Figure 5: Eggs of Schistosoma haematobium.13

• Schistosoma intercalatum disease:

S. intercalatum infections are often asymptomatic with bloody diarrhoea similar to those of S. mansoni. This is diagnosed by the presence of terminally spined eggs in the faeces. (Figure 6) Symptoms include pain in the left iliac fossa, nausea, diarrhoea, anorexia and abdominal pain. There is an association with Salmonella infection where if schistosomiasis is left untreated, Salmonella infection cannot be cured and result in complications such as severe rectal or genital lesions.4

Figure 6: Eggs of Schistosoma intercalatum.13


The safest and most effective drug for treating all forms of schistosomiasis is praziquantel. It effectively kills larval and adult worm, but is less effective in killing the 2-4 weeks old parasites.11 Oxamniquine has been effective in treating infections caused by S. mansoni in some areas in which praziquantel is less effective. Metrifonate is the drug to treat S. haematobium infection. This involves regular treatment of all people in high-risk groups:

Irrigation workers and fishermen - those with occupations expose to infected freshwater.

School age children - age between 6 and 15 years old that have the potential to swim and play for long hours in nearby infected lakes and irrigation channels.

Pregnant and non-pregnant women - those who carry out household work by collecting water to wash clothes and cooking utensils and therefore more likely to become infected and it is of particularly important in pregnant women to avoid potential risks of infection associated with anaemia in pregnancy.

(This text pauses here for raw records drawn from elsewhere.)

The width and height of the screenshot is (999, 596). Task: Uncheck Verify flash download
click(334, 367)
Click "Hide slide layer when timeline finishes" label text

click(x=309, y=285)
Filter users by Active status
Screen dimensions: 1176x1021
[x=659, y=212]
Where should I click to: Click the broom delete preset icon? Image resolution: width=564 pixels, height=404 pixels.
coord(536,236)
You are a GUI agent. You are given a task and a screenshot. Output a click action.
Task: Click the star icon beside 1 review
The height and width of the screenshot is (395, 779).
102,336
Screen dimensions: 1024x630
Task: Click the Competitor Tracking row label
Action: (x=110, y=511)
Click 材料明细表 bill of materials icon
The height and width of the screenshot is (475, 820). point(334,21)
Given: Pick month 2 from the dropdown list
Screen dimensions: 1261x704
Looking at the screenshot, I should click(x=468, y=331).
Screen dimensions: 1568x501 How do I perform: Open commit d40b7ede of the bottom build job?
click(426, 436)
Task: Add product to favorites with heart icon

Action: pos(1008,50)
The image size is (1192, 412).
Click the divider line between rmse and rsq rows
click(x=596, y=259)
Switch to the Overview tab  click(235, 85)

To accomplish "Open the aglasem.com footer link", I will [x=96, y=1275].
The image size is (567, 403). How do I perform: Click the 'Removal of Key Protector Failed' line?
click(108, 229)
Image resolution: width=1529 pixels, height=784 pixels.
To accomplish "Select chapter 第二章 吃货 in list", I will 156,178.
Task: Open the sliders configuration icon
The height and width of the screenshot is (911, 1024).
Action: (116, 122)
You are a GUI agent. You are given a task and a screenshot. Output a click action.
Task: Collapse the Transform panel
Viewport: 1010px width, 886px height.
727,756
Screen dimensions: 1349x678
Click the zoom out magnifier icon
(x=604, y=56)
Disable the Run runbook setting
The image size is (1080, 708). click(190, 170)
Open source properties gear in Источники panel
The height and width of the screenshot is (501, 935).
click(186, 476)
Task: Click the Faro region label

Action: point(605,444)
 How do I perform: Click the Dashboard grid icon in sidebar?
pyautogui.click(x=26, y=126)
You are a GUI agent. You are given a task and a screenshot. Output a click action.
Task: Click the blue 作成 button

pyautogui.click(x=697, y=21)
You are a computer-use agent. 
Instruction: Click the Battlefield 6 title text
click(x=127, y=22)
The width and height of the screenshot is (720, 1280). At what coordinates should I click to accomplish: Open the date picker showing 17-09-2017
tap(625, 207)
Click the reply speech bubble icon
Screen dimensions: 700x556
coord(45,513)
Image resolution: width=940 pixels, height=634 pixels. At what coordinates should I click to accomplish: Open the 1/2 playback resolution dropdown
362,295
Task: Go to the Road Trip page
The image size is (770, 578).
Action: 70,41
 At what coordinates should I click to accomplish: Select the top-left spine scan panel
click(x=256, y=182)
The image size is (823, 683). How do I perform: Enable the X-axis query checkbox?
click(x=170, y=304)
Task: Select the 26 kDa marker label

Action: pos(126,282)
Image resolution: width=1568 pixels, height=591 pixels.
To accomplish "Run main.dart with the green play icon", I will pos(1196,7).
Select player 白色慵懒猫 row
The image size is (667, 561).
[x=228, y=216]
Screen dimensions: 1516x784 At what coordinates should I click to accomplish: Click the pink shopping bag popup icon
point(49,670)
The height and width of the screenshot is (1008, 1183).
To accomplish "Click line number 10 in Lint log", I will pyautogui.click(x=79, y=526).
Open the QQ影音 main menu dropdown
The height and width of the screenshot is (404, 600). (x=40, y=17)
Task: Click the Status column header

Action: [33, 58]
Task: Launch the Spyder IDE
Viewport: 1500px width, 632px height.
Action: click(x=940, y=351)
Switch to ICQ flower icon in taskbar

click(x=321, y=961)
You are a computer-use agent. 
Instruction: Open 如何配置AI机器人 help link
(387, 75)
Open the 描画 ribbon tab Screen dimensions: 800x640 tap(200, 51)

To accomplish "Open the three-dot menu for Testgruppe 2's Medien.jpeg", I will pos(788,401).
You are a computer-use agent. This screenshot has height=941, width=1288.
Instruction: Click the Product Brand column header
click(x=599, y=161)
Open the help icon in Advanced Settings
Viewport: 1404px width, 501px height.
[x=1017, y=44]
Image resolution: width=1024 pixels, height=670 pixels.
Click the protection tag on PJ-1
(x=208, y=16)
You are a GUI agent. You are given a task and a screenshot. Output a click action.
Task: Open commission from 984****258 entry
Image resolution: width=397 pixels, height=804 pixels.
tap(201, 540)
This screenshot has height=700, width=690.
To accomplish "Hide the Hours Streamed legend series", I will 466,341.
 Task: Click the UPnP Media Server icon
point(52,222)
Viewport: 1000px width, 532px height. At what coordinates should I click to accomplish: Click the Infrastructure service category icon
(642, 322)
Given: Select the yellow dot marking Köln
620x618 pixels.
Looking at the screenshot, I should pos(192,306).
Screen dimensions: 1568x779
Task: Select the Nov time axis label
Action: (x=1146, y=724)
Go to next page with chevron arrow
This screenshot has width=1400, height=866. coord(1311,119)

Treatment should also be complemented with health education on the water safety and sanitation method in the community. The risk of developing severe disease in childhood is minimised and even reversed with this treatment whenever re-infection may occur.12 WHO has implemented a continuous support in providing the drug to the infected areas as the cure rates have been equal to or greater than 85%.11

Control measures

In order to allow the world's poorest populations to live healthier, develop fully, learn effectively, raise families, and be productive members of their communities; the strategies in controlling the infection of bilharzia are taken into practice. The following control strategies are of different ways to prevent transmission of infection or to reduce the likelihood of heavy infection:

Personal protection - residence, farmers, fishermen and others who live around the infected areas should wear rubber boots to protect their skin from penetration by the swimming forms of the schistosoma parasites. Swimming or bathing should also be prohibited in contaminated area.

Parasite control measures - treating water for washing with chlorine or iodine to kill the eggs and immature schistosoma organisms in order to reduce the number of parasites.

Rapid case detection and referral - to seek medical advice for early diagnosis of schistosomiasis at the nearest health centre for any suspected cases and effective treatment including return travellers.

Education in the community - teach the community the causes and modes of transmission of schistosomiasis especially to avoid urinating or defecating in water to reduce contamination of schistosoma eggs.

Vaccines developments

An important control measure that has been successfully used with many other infectious diseases is the use of vaccine. There are a few candidate vaccines being tested out where one approach has been established to target and eliminate eggs excretion by the female schistosome with successful reports in mice and large animal reservoir hosts in S. japonicum.13


To completely eradicate schistosomiasis transmission in Africa, the problem of poverty, due to poor sanitation and health care must be overcome. The control of the infection is also based on drug treatment, snail control and health education in the affected community. The World Health Organisation is making the drugs accessible to countries that need that drugs the most.